• Supplied data
============
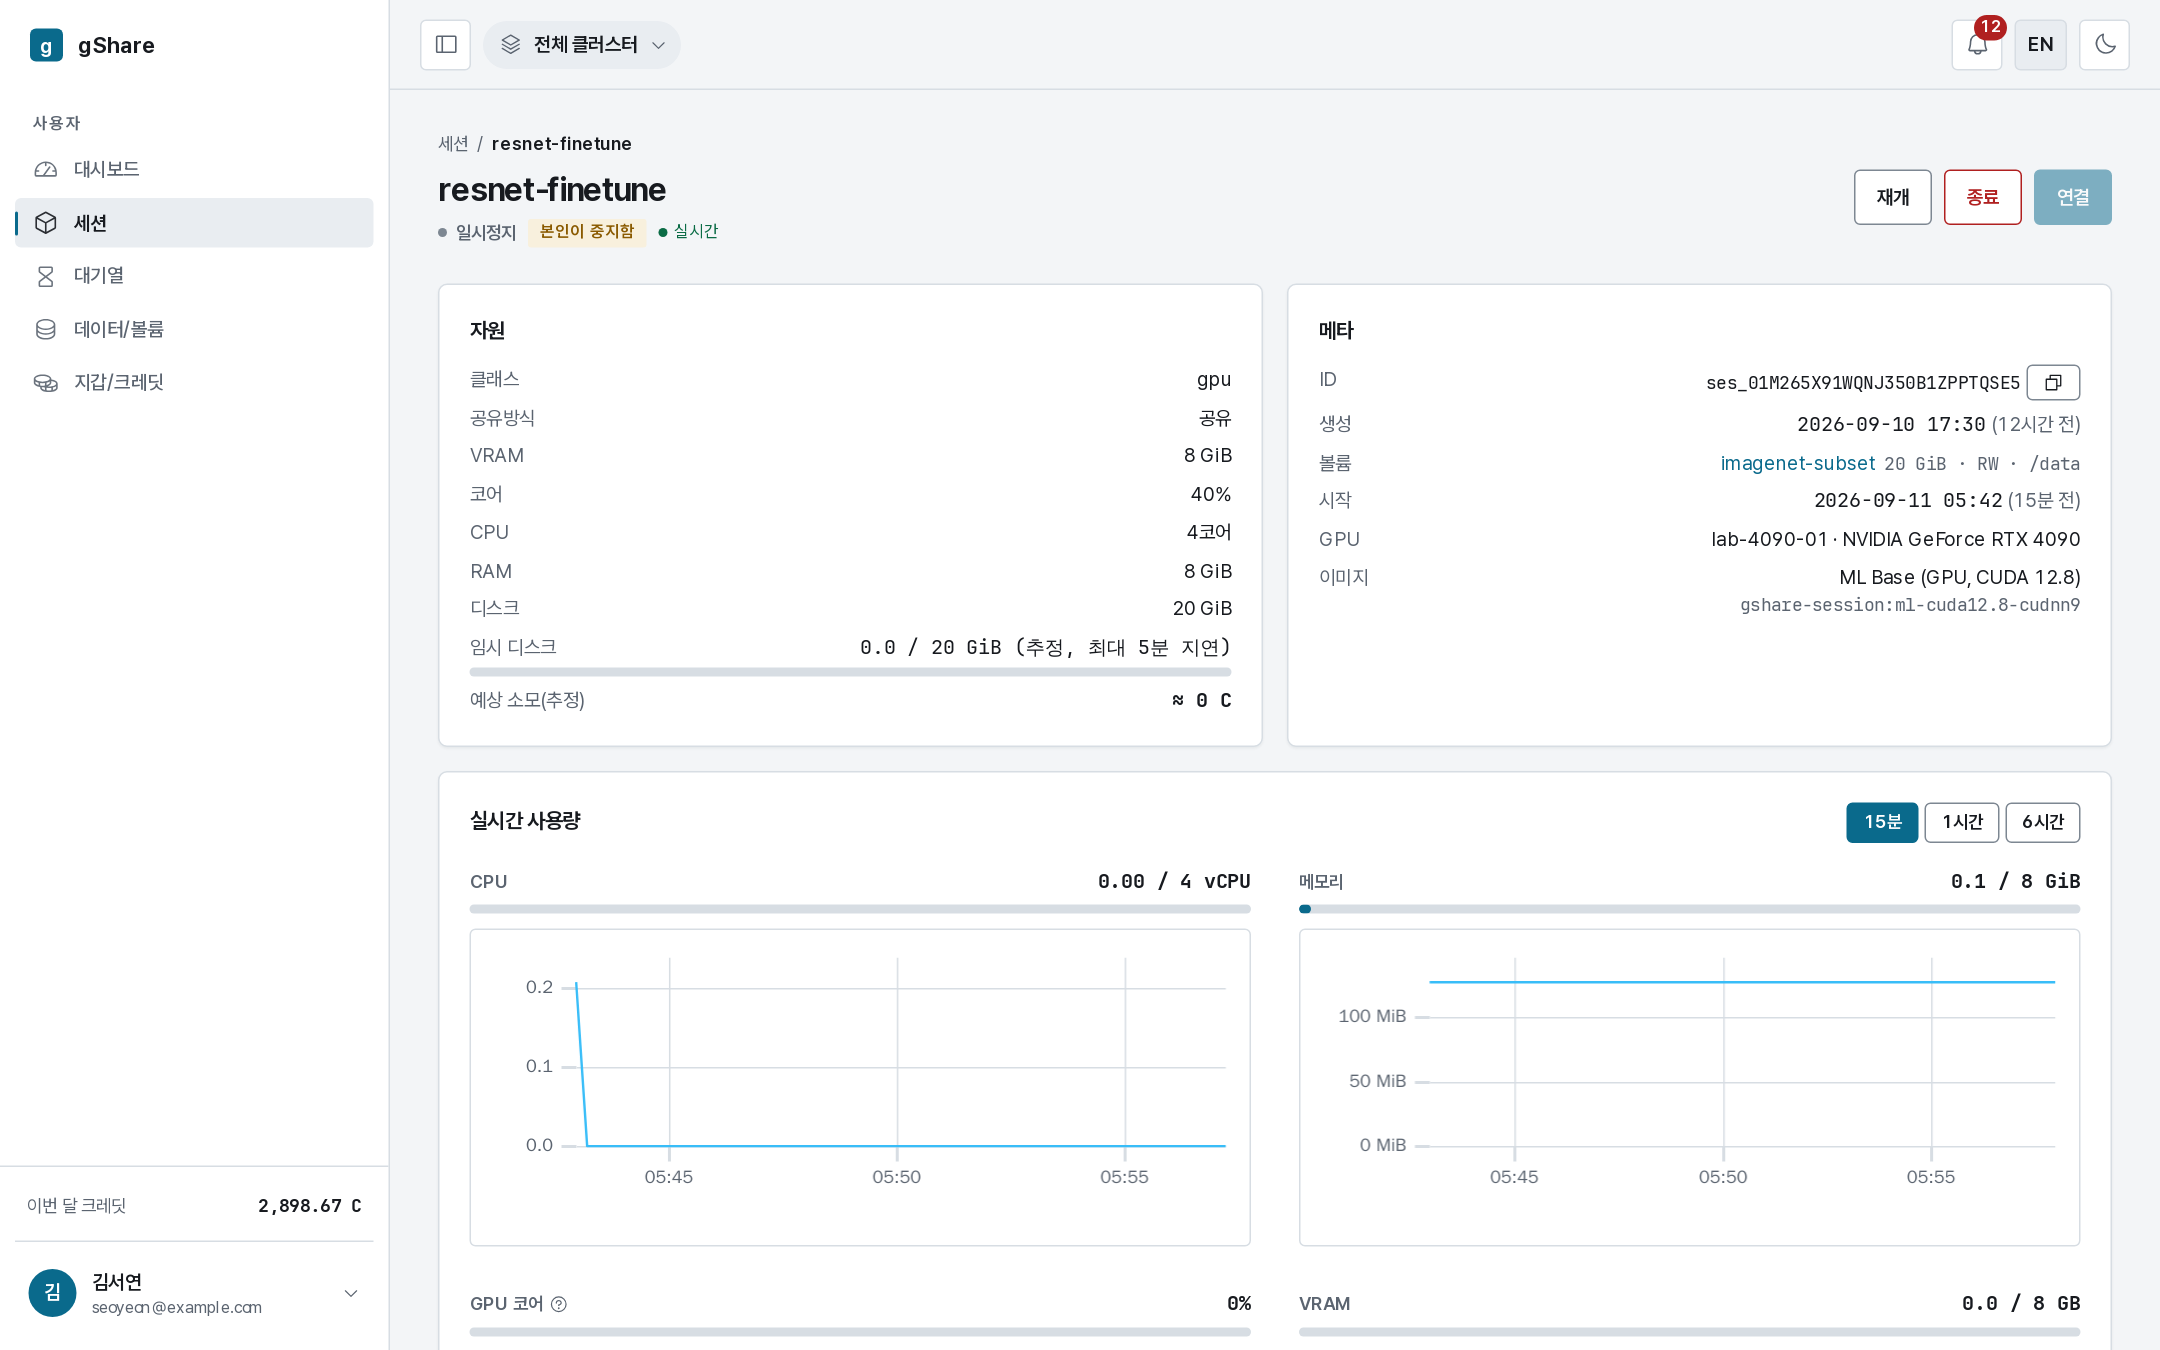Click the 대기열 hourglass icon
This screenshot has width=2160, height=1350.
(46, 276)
============
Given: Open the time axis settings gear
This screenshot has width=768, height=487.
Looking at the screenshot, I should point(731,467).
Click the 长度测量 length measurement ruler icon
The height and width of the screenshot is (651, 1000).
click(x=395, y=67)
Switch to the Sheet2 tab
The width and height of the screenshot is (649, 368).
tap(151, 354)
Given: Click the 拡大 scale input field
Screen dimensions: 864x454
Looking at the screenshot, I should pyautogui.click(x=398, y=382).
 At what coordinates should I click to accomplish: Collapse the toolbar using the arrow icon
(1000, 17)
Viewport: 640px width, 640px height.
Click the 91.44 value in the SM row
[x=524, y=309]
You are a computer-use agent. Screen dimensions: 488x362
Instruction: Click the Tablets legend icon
============
• Work order
Of the lines above, extract only those from the line with "Given: Open the time axis settings gear" to the line with "Given: Click the 拡大 scale input field", both included, exactly as written.

• Task solution
Given: Open the time axis settings gear
This screenshot has width=768, height=487.
Looking at the screenshot, I should point(731,467).
Click the 长度测量 length measurement ruler icon
The height and width of the screenshot is (651, 1000).
click(x=395, y=67)
Switch to the Sheet2 tab
The width and height of the screenshot is (649, 368).
tap(151, 354)
Given: Click the 拡大 scale input field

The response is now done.